A study conducted by USC titled The Prevalence of Asian and Pacific Islanders across 1,300 Popular films shows that between 2007 and 2019, only 25 directors of top films were of Asian or Pacific Islander descent. 

Lai said some of his biggest inspirations are well-known in Asian cinema, directors such as Wong Kar-Wai and Akira Kurosawa, the latter of which served as inspiration for the name of Lai’s production company.

Kurosawa, a Japanese filmmaker in the mid-half of the twentieth century, captured the essence of the human condition in numerous critically praised films such as “Seven Samurai” and “Rashomon.” 

Lai’s latest project is a feature documentary, “Craft of Speed.”

The documentary centers around Shige Suganuma and Chico Kodama, Japanese hot-rod engineers who have worked in the business for over 30 years.

As Asian-American pioneers in their industry, they battled against racism and xenophobia and ultimately created a global following,” Lai said.

Justin Chen, a professor at Cal State University Los Angeles in the television, film and media studies department, commented on the diverse potential of documentary filmmaking.

Due to the broad and wide-reaching nature of most mainstream narrative films, there are certain kinds of stories they are often unwilling to touch. Documentaries thrive on such stories but have gone unnoticed by the general public, due to a lack of coverage,” he said. “Their calls to action have made a real positive change in the past and that is what many documentarians are striving to achieve.”

Tuan Tran, a friend and professional colleague of Lai’s, said he is a unique filmmaker.

“He’s very meticulous in setting things up and shooting, more precise. He’s a very straightforward guy; if he sets out to do something, he’ll do it,” Tran said.

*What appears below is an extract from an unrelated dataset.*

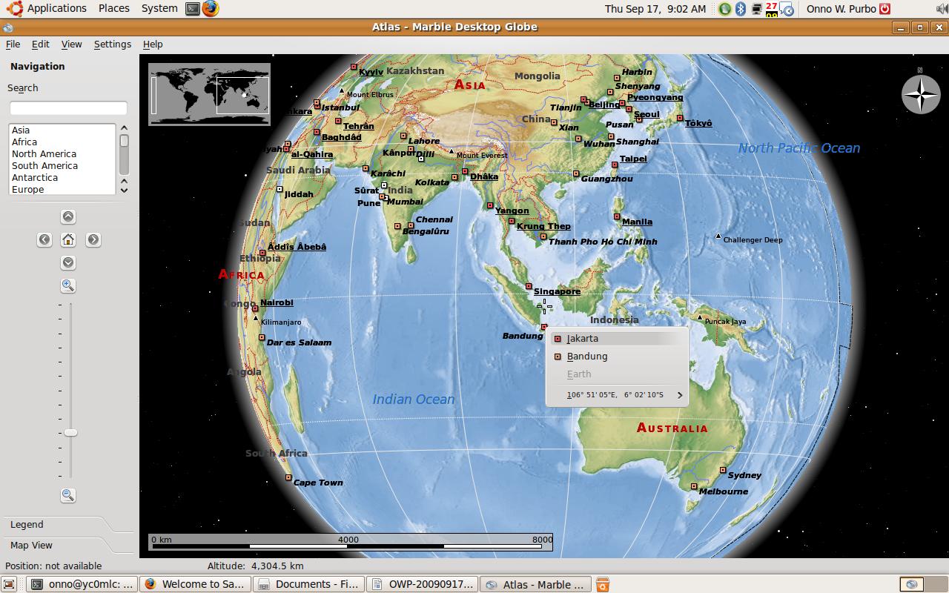Select Bandung in the context menu
Image resolution: width=949 pixels, height=593 pixels.
(587, 357)

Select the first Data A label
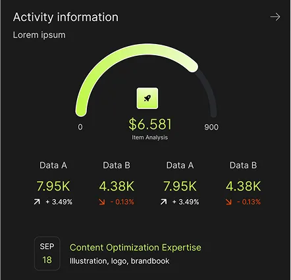[x=53, y=165]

In his spare time, Lai has had the opportunity to be a guest lecturer in middle schools and colleges, including Cal State LA.

He hopes to encourage younger generations who want to break into film, offering advice and resources that weren’t available to him growing up.

“I want to make it easier for kids who might be into film or from photography, or the arts in general, to explore these ideas. So that whether or not they become a filmmaker, photographer or writer, or an artist, I want them to expose them to the arts so that it can really enrich their lives so that it improves anything that they do,” Lai said. “Creativity is key for anything.”